### GOAL
Return every line in the rows below that contains the word "button", copied in full and in the order they appear.
start RECORDS FOR THE EXERCISE
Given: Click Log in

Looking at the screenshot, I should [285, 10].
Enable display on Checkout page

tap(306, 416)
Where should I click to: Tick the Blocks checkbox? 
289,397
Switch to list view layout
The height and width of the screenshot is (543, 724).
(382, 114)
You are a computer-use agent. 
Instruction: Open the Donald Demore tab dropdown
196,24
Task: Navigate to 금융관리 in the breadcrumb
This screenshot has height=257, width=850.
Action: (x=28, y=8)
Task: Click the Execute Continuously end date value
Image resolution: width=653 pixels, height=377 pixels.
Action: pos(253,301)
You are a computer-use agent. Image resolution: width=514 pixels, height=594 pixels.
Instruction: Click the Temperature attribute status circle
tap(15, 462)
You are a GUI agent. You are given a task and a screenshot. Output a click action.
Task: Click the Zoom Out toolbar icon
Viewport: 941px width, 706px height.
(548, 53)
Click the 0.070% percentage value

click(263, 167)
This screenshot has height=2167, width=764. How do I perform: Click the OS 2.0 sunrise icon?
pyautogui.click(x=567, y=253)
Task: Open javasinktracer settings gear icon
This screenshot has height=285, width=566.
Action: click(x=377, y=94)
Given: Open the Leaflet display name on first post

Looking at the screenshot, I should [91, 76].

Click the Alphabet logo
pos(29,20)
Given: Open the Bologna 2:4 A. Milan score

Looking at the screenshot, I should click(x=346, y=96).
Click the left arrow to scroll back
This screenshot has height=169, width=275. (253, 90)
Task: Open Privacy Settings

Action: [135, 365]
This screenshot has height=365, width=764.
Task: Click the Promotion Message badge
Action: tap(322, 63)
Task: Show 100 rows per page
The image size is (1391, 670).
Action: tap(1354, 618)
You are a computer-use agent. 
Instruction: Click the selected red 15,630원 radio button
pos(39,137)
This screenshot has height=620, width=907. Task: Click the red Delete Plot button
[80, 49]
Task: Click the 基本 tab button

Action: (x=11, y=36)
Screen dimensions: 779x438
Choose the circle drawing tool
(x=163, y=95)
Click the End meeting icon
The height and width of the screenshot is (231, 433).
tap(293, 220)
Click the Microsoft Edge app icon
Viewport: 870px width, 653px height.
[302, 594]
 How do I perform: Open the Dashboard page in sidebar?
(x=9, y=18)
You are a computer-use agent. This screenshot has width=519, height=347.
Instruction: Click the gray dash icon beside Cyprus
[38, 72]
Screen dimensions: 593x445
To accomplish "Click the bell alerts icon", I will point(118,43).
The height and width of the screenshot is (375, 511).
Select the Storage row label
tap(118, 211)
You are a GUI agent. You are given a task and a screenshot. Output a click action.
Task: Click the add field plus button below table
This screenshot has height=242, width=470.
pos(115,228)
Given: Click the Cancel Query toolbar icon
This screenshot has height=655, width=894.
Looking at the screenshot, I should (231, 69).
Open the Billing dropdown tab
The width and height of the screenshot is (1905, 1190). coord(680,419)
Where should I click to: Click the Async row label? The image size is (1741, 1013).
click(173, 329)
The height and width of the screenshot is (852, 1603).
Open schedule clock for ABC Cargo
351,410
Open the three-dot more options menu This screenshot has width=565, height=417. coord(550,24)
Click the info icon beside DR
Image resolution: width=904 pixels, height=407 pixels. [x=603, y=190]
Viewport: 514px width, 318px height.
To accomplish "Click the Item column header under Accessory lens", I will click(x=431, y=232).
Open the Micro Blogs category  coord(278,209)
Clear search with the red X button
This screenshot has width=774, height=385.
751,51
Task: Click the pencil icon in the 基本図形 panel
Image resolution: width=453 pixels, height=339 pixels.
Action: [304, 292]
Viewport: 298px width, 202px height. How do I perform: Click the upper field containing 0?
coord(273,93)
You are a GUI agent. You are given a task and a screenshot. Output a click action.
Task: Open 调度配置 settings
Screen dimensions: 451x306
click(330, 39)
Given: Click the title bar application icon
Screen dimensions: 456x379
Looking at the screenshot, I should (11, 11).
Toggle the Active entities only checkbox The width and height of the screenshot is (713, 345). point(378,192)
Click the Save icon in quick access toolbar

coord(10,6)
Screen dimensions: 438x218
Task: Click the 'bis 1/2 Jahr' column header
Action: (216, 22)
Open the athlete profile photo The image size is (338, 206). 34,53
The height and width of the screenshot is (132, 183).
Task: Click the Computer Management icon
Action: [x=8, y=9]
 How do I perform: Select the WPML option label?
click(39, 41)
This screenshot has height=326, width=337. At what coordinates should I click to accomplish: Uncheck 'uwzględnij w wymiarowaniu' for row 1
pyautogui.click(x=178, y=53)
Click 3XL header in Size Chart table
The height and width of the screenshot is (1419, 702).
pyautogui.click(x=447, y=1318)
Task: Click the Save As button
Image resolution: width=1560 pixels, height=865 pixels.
end RECORDS FOR THE EXERCISE
### FINISHED EXERCISE
Instruction: Click the selected red 15,630원 radio button
This screenshot has height=620, width=907. Task: Click the red Delete Plot button
Task: Click the 基本 tab button
Task: Click the add field plus button below table
Clear search with the red X button
Task: Click the Save As button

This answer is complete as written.